(Extrait fourni)
+++

ESTRE, j'esserai; AVOIR, j'averai, puis, par syncope, j'aurai ou j'arai; RECEVOIR, je receverai, par syncope recevrai; APPERCEVOIR, j'apperceverai, j'appercevrai; VALOIR, je vauderai, vaudrai; AIMER, j'aimerai; LOUER, je louerai, ou je lourai, pour la facilité de la versification.

Le portefaix jetant dans la rivière le second bossu, qu'il croit avoir déjà noyé tout à l'heure:

Tant t'averai hui apporté!…
(Des trois Bossus.)

[60] Au diable vivant.

Le médecin malgré lui ayant guéri la fille du roi, se voit contraint par le bâton de guérir aussi tous les malades de la ville: il les rassemble dans une salle, où il a fait allumer un grand feu: Je vais, dit-il, brûler le plus malade d'entre vous; les autres boiront de sa cendre, et seront guéris. A ce mot ils le sont tous, et en se retirant rendent témoignage au roi de la science du faux médecin:

Moult a grand chose a vous garir,
Je n'en poroie a chief venir.
Le plus malade en eslirai
Et en cel feu le meterai;
Si l'arderai en icel feu,
Et tuit li autre en aront preu61,
Car cil qui la poudre bevront
Tout maintenant gari seront.
(Du Vilain Mire.)

[61] Profit.

Le poëte aurait pu dire beveront, comme il a dit metterai.—Ailleurs, je la garrai, pour je la garirai.

Les poëtes du XIIIe siècle employaient la forme primitive et complète du futur, ou la forme syncopée, selon l'exigence du mètre. Voici un passage où l'on trouve ces deux formes réunies. Il est tiré d'un fabliau que j'aime à citer, car c'est un des plus spirituels de notre vieille littérature, le fabliau d'Aubérée. On jugera si ma prédilection est mal fondée, et si l'auteur, qui doit avoir été enfant de Compiègne ou de Saint-Quentin, manquait de verve et de comique.

+++

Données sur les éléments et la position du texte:
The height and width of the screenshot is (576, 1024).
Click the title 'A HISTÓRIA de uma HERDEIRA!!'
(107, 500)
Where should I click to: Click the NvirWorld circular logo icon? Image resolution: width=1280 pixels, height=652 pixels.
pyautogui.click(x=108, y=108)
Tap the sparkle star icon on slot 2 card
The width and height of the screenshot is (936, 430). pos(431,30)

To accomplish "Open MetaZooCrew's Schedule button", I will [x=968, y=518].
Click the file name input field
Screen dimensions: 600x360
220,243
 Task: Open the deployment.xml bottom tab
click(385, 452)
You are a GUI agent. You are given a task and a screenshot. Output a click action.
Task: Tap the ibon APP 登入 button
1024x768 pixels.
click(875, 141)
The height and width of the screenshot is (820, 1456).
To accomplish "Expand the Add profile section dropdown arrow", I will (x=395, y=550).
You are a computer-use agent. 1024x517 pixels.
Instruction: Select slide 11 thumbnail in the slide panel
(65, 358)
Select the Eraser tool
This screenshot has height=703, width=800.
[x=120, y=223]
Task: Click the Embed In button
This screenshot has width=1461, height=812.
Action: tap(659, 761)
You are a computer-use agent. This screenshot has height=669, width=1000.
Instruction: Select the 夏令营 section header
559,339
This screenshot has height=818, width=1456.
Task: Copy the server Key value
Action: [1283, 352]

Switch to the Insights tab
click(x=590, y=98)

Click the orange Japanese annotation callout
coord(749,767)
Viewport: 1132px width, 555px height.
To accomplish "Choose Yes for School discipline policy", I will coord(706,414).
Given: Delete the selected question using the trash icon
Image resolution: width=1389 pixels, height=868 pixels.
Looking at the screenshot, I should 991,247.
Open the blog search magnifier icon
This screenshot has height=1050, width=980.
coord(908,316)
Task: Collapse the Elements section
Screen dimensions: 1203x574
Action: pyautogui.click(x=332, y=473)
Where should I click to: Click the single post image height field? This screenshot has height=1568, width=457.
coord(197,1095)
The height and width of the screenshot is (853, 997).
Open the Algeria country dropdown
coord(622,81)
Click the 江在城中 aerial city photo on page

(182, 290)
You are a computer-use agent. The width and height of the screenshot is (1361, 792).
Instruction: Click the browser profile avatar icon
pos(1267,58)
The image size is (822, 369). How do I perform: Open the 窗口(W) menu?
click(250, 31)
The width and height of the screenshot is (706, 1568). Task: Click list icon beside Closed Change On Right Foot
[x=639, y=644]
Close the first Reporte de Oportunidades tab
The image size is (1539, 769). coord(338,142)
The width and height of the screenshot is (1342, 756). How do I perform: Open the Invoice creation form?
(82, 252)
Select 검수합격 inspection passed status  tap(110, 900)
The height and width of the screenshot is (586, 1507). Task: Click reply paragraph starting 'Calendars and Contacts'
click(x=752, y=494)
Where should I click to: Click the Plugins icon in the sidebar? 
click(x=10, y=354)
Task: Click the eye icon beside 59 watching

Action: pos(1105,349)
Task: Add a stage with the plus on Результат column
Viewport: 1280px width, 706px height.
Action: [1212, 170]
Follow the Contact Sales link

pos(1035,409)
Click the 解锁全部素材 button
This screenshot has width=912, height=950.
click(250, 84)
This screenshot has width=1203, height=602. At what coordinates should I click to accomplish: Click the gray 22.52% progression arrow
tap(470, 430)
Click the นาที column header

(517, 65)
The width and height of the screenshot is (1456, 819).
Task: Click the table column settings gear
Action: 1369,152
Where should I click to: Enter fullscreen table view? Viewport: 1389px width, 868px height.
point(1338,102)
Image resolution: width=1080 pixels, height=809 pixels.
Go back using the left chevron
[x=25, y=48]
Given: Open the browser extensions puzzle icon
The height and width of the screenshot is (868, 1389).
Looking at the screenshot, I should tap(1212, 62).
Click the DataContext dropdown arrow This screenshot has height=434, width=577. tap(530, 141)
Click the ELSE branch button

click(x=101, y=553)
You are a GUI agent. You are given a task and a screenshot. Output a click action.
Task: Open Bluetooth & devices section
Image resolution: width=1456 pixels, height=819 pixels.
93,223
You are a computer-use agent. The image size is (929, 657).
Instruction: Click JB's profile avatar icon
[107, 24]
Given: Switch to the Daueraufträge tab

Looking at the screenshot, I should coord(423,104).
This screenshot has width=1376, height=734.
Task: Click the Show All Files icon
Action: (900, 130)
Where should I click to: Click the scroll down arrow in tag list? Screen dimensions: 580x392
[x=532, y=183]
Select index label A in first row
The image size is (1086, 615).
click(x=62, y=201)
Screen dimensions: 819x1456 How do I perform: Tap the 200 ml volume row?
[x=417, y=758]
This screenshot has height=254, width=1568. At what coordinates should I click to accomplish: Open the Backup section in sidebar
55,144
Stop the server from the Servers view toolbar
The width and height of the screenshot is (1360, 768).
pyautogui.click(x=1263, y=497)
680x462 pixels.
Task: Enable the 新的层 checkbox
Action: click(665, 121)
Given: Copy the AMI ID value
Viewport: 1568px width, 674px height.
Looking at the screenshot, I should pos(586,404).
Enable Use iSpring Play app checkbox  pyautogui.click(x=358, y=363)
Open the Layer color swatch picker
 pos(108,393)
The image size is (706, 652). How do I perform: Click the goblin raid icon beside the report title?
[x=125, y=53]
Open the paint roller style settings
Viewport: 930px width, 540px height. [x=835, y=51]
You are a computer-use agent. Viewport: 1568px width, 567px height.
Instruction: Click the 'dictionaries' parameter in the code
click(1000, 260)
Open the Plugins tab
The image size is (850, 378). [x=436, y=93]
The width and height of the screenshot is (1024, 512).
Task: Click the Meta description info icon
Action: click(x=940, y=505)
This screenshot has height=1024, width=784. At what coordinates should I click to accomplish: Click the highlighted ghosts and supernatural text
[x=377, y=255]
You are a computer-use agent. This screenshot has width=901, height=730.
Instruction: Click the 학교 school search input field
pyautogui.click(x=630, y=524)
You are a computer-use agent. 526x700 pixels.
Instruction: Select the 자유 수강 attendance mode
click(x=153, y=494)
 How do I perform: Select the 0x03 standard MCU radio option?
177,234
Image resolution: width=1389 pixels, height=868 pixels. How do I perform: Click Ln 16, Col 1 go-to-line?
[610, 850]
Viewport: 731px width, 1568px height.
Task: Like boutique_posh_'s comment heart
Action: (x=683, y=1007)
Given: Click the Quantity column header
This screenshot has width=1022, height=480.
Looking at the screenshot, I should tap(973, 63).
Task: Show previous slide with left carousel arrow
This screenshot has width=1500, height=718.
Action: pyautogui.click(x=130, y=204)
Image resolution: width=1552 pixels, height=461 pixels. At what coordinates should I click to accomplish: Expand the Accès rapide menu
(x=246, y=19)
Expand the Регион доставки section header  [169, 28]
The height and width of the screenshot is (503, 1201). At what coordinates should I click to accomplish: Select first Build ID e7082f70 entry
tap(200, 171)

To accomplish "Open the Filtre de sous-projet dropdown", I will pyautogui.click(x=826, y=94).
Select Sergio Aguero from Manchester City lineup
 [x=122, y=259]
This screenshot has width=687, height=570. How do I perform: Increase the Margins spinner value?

+++

(Exercices proposés)
(a) Relevez tous les infinitifs écrits en majuscules dans le premier paragraphe de l'extrait sur le futur en ancien français.
(b) Recopiez fidèlement le passage de l'extrait sur le futur en ancien français qui va de « [60] Au diable » à « (Du Vilain Mire.) ».
(c) Poursuivez l'extrait sur le futur en ancien français en reprenant juste après sa dernière phrase.

(Liste des réponses)
(a) ESTRE, AVOIR, RECEVOIR, APPERCEVOIR, VALOIR, AIMER, LOUER

(b)
[60] Au diable vivant.

Le médecin malgré lui ayant guéri la fille du roi, se voit contraint par le bâton de guérir aussi tous les malades de la ville: il les rassemble dans une salle, où il a fait allumer un grand feu: Je vais, dit-il, brûler le plus malade d'entre vous; les autres boiront de sa cendre, et seront guéris. A ce mot ils le sont tous, et en se retirant rendent témoignage au roi de la science du faux médecin:

Moult a grand chose a vous garir,
Je n'en poroie a chief venir.
Le plus malade en eslirai
Et en cel feu le meterai;
Si l'arderai en icel feu,
Et tuit li autre en aront preu61,
Car cil qui la poudre bevront
Tout maintenant gari seront.
(Du Vilain Mire.)

(c)
Il faut savoir que l'adroite Aubérée a excité la jalousie d'un mari, en cachant dans le lit nuptial un vêtement masculin, un surcot. L'époux, brutal de sa nature, sans autre forme de procès, a jeté sa femme à la porte; la charitable et dévote Aubérée l'a recueillie. Tout cela était calculé avec un amant caché chez dame Aubérée. Le lendemain, il s'agit de calmer les soupçons du borgois. Aubérée se place sur le chemin de cet homme, et commence une lamentation désespérée: on lui avait confié un surcot à raccommoder; elle l'a emporté en ville, l'a oublié, perdu quelque part; bref, on lui réclame ou le surcot ou sa valeur, trente sous:

Elle s'escrie a haute voix!
«—Trente sols! la veraie croix!
Trente sols! dolente chaitive;
Trente sols! lasse! que ferai?
Trente sols! et où les prendrai?
Diex! je suis trop malhéureuse!
Trente sols! lasse! dolereuse!
Or m'est il trop mésavenu!
Estes-vous62 le borgois venu;
Dame Aubérée veu l'a,
Si crie encor et ça et la:
Trente sols! lasse! trente sols!
Or viendra Çaiens le prevoz,
Si prendera ce pou que j'ai.
C'est le songe que je songeai!

[62] Voici.

Cela n'est-il pas digne de Regnier, voire de Molière?

Il gerra, il parra, je lairai, nous emmenrons, pour il gésira, il paraîtra, je laisserai, nous emmenerons, etc.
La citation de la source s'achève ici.